Jack Frusciante è uscito dal gruppo - Enrico Brizzi 1994


Un'incontenibile insofferenza agli avvertimenti astiosi dei professori e alle prediche di genitori barricati di fronte alla televisione, l'orrore di sacrificare un presente libero e felice per un futuro da piccoloborghese addestrato a dire si,ma soprattutto una disperata energia nel pedalare su per i tornanti che dal centro di Bologna portano alla collina dove abita una ragazza diversa da ogni altra. Questo è il "vecchio" Alex, diciassettenne tenero e incazzato, inquieto e romantico, che in rotta con una società miope e appagata, allo studio di Catullo preferisce il sincero furore di Clash e Sex Pistols.
Nel volgere di una primavera cruciale, Alex smette i panni dello studente docile e volenteroso e scopre il fascino leggiadro di Aidi, ma anche lo stupore di riconoscere in Martino, idolo tossico del liceo Caimani, il suo stesso irresistibile istinto a ribellarsi e a togliersi di mezzo. E di farlo alla maniera del chitarrista Frusciante, senza grandi gesti, voltando le spalle a tutti in nome di una singolare ma umanissima richiesta di autenticità.

[Requisiti del compito]: Copia dall'estratto sul romanzo il passo compreso tra "Un'incontenibile insofferenza agli" e "e Sex Pistols.", estremi inclusi. I dati riportati qui sotto non hanno alcun ruolo in questo lavoro.

[Dati]:

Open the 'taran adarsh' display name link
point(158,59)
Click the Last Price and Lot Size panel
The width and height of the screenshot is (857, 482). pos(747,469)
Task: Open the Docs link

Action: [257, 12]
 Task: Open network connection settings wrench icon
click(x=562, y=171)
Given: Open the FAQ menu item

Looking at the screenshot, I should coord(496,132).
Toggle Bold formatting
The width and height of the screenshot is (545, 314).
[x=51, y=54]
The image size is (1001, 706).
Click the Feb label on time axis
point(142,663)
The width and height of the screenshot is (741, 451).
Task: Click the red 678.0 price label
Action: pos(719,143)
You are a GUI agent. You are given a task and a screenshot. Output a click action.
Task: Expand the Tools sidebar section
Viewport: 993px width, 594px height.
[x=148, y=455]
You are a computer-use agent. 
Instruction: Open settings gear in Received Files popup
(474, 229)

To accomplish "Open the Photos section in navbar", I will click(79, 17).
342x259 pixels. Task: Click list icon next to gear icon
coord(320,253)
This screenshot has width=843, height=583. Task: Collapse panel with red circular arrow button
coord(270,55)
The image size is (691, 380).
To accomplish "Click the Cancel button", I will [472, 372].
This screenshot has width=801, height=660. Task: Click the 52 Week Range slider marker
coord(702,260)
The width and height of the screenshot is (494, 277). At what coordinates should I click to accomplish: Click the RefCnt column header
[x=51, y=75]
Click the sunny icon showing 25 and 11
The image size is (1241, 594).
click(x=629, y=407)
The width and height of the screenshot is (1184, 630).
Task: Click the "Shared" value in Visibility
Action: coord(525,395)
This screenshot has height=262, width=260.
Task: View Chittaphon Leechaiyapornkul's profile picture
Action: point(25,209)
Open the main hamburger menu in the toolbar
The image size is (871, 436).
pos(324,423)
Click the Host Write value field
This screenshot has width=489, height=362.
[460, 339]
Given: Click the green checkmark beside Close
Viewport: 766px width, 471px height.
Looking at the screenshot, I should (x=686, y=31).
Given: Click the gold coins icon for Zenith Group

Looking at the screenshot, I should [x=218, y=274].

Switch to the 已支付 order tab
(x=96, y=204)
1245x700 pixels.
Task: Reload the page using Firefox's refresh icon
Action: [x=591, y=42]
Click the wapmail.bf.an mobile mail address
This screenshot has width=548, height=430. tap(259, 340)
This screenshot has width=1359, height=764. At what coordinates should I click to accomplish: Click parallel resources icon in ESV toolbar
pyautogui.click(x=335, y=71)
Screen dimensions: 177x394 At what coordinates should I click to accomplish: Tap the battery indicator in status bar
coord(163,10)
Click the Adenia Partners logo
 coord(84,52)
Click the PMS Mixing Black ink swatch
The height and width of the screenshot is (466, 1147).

[Risposta corretta]:
Un'incontenibile insofferenza agli avvertimenti astiosi dei professori e alle prediche di genitori barricati di fronte alla televisione, l'orrore di sacrificare un presente libero e felice per un futuro da piccoloborghese addestrato a dire si,ma soprattutto una disperata energia nel pedalare su per i tornanti che dal centro di Bologna portano alla collina dove abita una ragazza diversa da ogni altra. Questo è il "vecchio" Alex, diciassettenne tenero e incazzato, inquieto e romantico, che in rotta con una società miope e appagata, allo studio di Catullo preferisce il sincero furore di Clash e Sex Pistols.